The common theme is that of a complete lack of ownership.

2. The Shared and Mythical ”We”
“We are all to blame”
“We must find something to do about this”
”The problem is within our society”
“The culture is at fault”
”We are too…(something) …………….. as Trinis”

The common theme is a lack of individual responsibility

3. Personal Responsibility
“What can I do?”
“What am I missing / What am I not seeing?”
“How did I let this happen?”

This last set of questions are being asked by the very few. They are the ones that are able to look at the situation without any sense of blame, but with a full sense of ownership. They are able to engage themselves and others in an urgent and creative search for deep and empowering answers.

Outsiders
As an outsider, it’s obvious to me that the current situation (with its random bombings and pre-planned kidnappings) has been caused ….. by Trini’s. Something is happening (or not happening)in the following places (among others) that is producing this particular criminal phenomena:
— families
— churches
— schools
— sports
— security forces
— political organizations
etc.

Alternately, one may also say that something did not happen in these institutions in order to allow these things to happen.

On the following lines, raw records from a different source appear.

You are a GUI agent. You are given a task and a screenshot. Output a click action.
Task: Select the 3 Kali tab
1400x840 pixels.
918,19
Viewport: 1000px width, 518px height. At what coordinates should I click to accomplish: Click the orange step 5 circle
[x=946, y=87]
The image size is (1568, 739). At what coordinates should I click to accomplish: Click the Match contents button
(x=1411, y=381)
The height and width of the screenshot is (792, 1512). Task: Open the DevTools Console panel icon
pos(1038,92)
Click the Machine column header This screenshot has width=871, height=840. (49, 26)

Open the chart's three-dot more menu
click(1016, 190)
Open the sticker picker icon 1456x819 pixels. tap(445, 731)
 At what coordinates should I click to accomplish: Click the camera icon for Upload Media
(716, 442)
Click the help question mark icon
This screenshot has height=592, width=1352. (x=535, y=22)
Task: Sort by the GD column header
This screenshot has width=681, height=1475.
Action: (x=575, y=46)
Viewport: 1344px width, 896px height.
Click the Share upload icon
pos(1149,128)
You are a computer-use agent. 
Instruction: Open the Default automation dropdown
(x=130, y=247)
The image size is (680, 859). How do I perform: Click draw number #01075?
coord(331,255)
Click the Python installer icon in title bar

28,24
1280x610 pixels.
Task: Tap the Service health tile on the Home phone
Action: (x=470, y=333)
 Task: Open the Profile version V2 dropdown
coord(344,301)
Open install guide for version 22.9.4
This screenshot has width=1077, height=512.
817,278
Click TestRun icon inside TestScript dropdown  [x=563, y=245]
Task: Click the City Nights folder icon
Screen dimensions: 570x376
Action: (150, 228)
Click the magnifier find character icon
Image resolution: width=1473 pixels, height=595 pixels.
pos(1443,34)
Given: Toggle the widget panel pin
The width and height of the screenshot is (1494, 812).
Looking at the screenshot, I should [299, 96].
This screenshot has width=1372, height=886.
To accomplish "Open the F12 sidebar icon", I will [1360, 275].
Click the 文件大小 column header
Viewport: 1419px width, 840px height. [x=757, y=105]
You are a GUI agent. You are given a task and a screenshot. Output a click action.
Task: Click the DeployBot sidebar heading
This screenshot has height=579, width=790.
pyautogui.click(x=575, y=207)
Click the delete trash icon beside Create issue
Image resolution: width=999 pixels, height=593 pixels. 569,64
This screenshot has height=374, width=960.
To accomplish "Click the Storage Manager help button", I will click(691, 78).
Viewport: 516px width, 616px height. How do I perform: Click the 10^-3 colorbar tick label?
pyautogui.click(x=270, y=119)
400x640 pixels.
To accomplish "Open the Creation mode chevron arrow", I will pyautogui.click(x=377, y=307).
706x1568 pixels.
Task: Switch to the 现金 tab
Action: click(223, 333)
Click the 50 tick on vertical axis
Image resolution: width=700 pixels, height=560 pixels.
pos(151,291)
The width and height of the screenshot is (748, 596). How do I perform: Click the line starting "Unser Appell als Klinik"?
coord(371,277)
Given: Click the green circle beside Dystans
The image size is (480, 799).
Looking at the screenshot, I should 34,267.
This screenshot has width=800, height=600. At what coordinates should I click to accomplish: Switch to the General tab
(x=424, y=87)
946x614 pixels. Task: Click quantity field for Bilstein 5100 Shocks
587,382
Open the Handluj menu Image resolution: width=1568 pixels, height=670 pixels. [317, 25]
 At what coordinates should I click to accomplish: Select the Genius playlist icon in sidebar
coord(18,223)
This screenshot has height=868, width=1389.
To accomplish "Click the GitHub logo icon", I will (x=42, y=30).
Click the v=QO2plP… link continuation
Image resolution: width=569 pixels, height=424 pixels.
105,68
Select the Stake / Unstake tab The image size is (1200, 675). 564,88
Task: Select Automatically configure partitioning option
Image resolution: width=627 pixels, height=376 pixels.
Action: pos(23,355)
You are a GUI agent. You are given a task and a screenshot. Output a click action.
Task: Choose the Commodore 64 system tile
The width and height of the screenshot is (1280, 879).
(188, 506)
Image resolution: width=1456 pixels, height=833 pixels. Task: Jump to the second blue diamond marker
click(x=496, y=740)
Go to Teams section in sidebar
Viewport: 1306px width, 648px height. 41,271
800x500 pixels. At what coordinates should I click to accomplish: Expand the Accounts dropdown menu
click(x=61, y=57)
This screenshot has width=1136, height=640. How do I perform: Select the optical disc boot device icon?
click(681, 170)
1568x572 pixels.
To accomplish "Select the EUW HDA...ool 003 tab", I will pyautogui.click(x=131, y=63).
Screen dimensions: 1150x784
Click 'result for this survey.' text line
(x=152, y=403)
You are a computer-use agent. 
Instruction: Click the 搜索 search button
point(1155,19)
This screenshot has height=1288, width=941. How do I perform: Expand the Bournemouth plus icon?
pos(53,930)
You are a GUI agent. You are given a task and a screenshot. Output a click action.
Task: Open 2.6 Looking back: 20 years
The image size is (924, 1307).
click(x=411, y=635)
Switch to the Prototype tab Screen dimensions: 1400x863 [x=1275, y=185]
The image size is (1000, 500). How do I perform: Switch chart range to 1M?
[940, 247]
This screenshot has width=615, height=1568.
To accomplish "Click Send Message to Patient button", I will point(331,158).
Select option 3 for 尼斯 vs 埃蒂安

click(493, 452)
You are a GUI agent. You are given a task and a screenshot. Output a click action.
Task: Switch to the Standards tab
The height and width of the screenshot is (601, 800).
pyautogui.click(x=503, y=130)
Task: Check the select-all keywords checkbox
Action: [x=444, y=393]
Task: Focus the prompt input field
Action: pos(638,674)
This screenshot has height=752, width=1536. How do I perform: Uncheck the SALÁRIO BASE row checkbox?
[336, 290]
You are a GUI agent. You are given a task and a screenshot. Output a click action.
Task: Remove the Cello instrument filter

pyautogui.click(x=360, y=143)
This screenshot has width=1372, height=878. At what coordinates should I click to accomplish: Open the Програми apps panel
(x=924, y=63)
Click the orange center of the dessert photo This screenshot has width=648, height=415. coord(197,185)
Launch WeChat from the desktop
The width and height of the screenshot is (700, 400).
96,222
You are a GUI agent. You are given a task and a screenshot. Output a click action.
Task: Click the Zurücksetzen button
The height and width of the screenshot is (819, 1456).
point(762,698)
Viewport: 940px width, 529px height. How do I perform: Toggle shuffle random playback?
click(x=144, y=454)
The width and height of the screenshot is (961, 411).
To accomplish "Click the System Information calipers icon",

By comparison, some things both did and did not happen in Jamaica and Barbados such that kidnappings, for example, have not happened.

Accordingly, something happened, and something did not happen, to allow murders to increase the way they have in Jamaica, which now has a murder rate that is one of the world’s highest.

The interesting point here is that only those persons in the third zone — that of personal responsibility — will be able to create empowering avenues for action that make a difference. Only they will be able to discover the profound and poorly understood reasons why there are kidnappings and bombings.

They will also be the ones most likely to create programs that will impact society positively and turn these problems into opportunities for decisive action.

Another way of saying this is to say that they are the brave, the strong and the few who are willing to plumb the deep and dark corners of their own souls for answers. They assume that they have the power to create solutions.

The real irony here is that the assumption of “problem-solving” power carries with it a necessary flip-side. The flip-side is that it carries with it the assumption of ”problem-creating.” The power of one must imply the power of the other.

Yet, we Caribbean people (among others) operate without this awareness, and give up most of our power to make a difference. The result is that we sound shrill, much like our politicians who try to solve problems by blaming others while avoiding responsibility.

No wonder our most pressing problems remain unsolved.